What the task requires
Which lines of the records contain "Verwaltung"? Collect every one of them.
==========
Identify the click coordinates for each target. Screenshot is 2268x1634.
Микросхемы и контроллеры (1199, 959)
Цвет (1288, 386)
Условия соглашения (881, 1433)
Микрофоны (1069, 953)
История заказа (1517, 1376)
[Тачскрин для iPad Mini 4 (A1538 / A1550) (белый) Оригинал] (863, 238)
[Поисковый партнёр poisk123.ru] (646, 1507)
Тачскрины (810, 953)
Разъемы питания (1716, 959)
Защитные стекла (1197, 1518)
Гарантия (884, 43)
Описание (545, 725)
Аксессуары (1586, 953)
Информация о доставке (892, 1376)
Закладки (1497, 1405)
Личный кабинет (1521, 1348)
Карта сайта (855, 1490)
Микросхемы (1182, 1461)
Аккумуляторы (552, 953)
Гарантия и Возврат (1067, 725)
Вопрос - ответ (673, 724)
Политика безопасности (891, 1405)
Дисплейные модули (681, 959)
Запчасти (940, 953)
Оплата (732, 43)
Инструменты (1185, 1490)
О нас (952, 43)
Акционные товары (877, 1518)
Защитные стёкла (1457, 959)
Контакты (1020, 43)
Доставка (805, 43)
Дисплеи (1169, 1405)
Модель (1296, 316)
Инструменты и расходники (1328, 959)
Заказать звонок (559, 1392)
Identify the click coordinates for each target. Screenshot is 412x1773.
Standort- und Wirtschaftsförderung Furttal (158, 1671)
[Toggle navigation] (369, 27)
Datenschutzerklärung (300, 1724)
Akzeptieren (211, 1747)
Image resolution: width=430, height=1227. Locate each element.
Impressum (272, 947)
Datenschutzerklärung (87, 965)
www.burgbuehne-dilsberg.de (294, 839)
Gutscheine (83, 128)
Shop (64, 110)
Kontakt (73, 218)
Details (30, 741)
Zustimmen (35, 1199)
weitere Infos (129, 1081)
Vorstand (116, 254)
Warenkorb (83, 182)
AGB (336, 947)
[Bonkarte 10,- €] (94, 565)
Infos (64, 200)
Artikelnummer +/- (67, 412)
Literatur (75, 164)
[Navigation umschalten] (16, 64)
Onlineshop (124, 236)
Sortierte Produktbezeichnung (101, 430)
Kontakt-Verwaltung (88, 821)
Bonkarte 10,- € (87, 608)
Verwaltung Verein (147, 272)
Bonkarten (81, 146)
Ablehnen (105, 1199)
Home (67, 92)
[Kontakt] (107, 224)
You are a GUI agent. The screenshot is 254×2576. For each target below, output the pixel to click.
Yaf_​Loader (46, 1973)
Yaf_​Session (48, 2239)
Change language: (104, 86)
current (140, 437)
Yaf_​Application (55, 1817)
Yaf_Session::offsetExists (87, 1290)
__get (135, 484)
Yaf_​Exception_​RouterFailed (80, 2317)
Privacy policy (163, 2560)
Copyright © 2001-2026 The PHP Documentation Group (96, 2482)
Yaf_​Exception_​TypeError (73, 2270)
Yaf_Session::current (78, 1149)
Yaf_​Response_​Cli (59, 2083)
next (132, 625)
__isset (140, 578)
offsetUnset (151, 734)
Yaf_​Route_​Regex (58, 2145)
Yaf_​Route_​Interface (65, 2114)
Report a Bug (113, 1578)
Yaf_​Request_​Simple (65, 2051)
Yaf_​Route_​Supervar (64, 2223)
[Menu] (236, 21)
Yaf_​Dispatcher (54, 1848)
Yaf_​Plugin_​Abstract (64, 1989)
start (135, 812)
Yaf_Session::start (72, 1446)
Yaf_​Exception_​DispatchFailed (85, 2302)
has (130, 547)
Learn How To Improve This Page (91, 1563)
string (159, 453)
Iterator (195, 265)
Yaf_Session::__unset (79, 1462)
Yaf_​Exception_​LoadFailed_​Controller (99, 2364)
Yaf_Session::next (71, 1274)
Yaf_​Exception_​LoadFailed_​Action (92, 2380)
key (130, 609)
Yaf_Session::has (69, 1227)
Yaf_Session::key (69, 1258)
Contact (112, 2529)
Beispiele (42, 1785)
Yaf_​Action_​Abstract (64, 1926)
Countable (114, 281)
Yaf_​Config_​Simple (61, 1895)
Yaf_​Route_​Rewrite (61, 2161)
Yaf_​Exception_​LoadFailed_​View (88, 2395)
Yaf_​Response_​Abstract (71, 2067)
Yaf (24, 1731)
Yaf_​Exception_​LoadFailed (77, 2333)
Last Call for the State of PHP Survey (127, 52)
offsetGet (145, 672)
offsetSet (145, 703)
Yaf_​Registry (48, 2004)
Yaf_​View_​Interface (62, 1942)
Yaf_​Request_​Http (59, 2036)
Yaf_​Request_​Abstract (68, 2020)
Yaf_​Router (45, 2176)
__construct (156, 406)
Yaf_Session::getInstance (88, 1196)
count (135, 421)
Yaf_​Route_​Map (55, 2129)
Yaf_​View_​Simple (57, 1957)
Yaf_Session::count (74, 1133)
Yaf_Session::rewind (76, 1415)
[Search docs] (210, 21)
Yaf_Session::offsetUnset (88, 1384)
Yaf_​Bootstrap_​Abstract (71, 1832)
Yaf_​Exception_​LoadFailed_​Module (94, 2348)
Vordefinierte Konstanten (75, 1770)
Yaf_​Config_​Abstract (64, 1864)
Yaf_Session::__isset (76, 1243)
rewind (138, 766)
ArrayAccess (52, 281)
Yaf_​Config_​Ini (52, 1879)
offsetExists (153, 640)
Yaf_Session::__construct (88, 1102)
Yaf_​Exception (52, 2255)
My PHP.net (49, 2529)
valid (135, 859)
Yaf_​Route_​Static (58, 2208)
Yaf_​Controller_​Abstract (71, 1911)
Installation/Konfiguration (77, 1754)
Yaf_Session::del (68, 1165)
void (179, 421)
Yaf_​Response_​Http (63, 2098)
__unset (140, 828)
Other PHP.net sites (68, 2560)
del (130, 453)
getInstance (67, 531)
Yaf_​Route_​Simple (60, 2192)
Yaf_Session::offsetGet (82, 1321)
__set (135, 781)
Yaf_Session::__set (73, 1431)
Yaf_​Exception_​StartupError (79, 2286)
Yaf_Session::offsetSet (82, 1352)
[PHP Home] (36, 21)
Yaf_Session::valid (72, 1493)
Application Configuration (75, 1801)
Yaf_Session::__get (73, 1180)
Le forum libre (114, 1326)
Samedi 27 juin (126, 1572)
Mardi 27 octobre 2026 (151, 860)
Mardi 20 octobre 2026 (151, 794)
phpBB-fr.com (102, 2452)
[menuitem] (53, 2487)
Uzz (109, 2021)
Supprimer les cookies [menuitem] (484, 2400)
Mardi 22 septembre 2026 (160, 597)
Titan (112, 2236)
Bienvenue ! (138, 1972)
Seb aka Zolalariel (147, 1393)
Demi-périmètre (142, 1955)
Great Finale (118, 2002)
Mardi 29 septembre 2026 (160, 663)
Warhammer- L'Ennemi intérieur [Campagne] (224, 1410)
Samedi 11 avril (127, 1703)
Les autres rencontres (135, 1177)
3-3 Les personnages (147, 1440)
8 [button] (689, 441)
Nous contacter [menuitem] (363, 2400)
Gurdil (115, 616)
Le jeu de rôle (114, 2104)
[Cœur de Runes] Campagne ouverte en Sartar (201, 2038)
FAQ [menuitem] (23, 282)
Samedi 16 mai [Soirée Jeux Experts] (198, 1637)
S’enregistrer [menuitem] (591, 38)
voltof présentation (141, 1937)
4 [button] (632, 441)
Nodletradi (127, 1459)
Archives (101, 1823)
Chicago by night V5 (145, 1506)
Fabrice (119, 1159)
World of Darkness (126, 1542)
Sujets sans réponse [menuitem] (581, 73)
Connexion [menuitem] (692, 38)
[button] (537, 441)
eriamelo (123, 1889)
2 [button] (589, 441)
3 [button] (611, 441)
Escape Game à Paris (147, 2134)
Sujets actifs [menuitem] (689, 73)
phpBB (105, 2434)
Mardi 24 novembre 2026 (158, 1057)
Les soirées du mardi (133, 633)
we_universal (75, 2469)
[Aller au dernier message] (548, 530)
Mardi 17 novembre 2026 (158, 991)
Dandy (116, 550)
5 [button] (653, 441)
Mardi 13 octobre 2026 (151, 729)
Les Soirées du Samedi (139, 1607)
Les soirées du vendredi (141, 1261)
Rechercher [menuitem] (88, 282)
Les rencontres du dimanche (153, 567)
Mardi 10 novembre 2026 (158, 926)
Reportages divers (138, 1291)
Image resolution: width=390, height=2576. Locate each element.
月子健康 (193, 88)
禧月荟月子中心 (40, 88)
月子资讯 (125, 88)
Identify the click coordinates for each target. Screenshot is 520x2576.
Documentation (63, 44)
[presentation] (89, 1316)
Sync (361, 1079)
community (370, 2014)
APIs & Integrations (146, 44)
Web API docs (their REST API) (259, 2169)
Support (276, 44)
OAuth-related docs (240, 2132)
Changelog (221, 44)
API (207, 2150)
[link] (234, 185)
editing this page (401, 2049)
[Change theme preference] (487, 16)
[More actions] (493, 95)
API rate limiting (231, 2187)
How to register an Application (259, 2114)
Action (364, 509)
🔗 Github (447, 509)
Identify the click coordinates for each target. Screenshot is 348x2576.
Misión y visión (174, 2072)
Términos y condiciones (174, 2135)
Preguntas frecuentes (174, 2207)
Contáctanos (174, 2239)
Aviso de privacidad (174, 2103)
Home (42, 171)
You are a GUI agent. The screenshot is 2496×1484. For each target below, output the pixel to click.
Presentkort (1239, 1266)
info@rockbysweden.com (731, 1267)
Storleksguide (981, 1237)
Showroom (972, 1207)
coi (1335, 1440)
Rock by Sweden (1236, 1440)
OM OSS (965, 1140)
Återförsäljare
==========
Exercise output
Kontakt-Verwaltung (88, 821)
Verwaltung Verein (147, 272)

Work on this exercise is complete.